Rheumatoid arthritis (RA) and Spondyloarthritis (Spa) are autoimmune disorders that can lead to severe disability and increased mortality. Early intensive immunomodulatory treatment is the best approach to slow progression and change long-term outcome.
However, it is important to detect those patients who are destined to have a more benign disease to avoid over-treating them. Probably the only validated prognostic factor in RA is anti-citrullinated protein antibodies (ACPA). There are no validated biomarkers for Spa and other autoimmune disorders.
We have described that having low VIP serum levels is a biomarker of worse clinical course and higher requirements of treatment in patients with early RA and Spa. In the former, the relevance of this new biomarker is that it improves the predictive value of ACPA since detect ACPA negative patients at risk of poor evolution and those with both biomarkers exhibited higher requirements of treatment.
VIP has been involved in the differentiation of Th lymphocytes decreasing the production of proinflammatory mediators and administration of exogenous VIP ameliorates arthritis in murine models.

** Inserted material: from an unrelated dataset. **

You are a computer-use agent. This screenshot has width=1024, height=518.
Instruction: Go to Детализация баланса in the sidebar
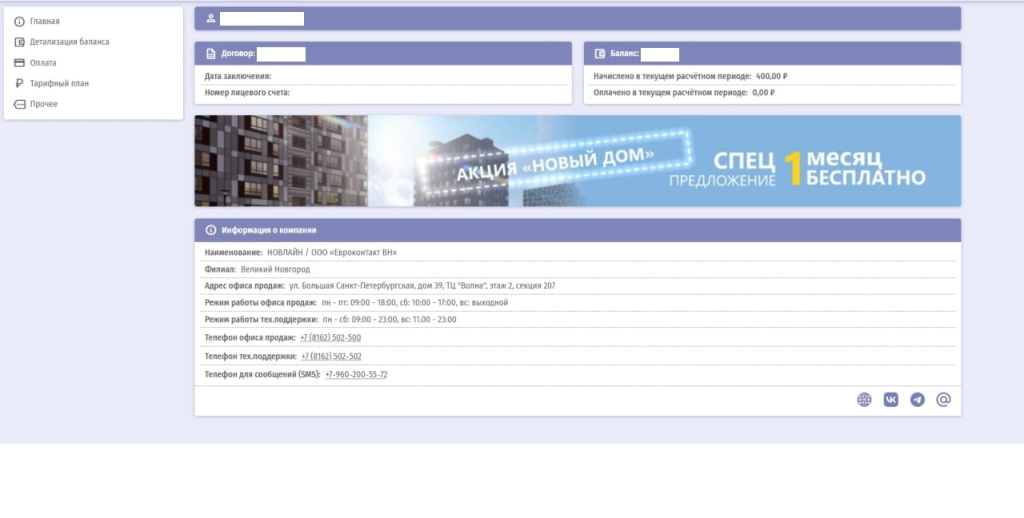coord(69,42)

It is likely that those patients who are unable to up-regulate their VIP levels when they develop RA, show a worse clinical course.

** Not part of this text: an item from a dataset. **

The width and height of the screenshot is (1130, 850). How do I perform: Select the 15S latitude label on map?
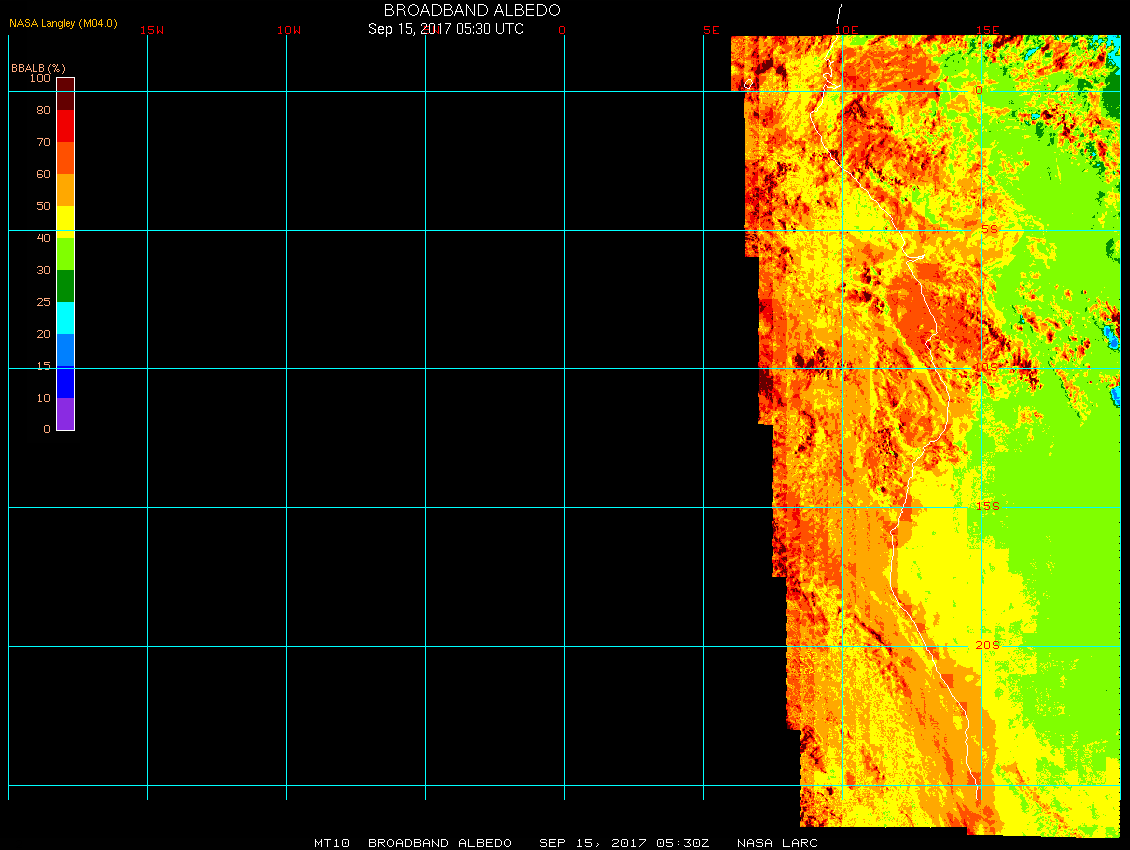click(x=987, y=506)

Two preliminary studies has been published showing that having low VIP serum levels is associated with worse outcomes in patients with early RA (n=91; Martinez C et al PLoS One 2014) and SPA (n=54; Seoane IV et al. J Mol Neurosci 2015). Patients with low VIP serum levels displayed higher disease activity, disability and treatment requirements.

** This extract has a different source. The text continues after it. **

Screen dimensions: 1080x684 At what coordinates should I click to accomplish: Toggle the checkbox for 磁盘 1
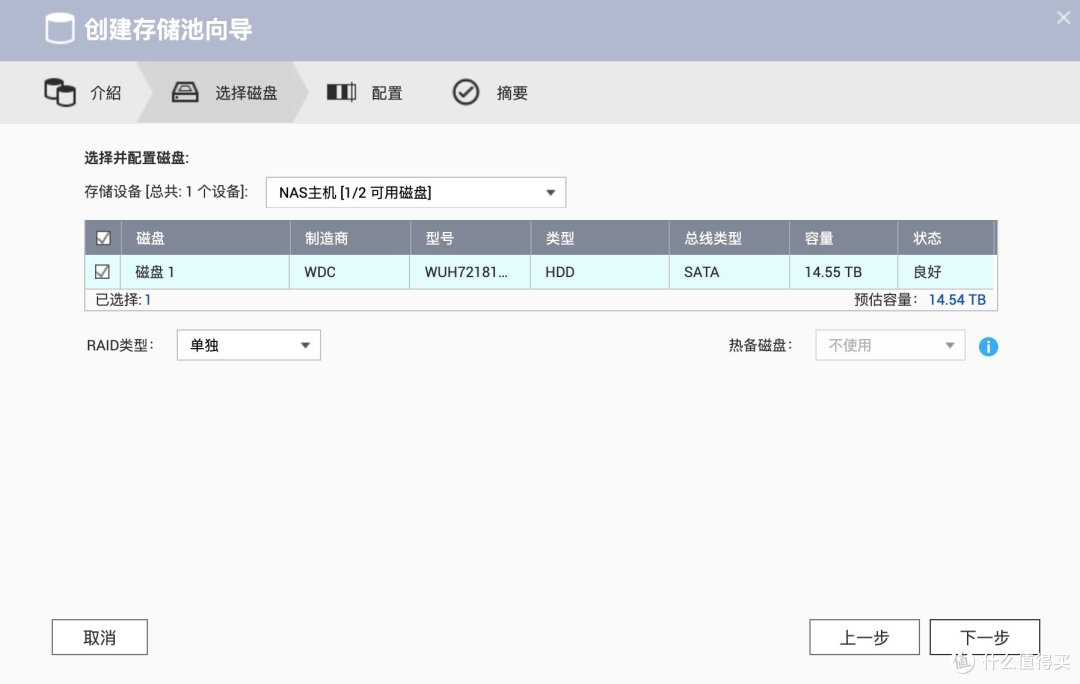tap(101, 271)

Unpublished data (manuscript under review) show that few single nucleotide polymorphisms can explain VIP serum levels either in patient with RA or Spa. Furthermore, in 378 patients with early arthritis the presence of genetic variants associated with low VIP serum levels were associated with higher disease activity, more intense treatment and more intense joint destruction
Unidentified.
The product is under the scope of inflammatory and autoimmune disorders. The usefulness of this product is selecting patients that would be candidates to a more intense treatment, probably including biologic therapy as first line. Pharmaceutical companies with diagnostic section would be the most interested on this product. Specially if the company has an ACPA detection kit among its products. In this case, providing kits with the capability to detect both low VIP levels and ACPA would be a competitive advantage in this market.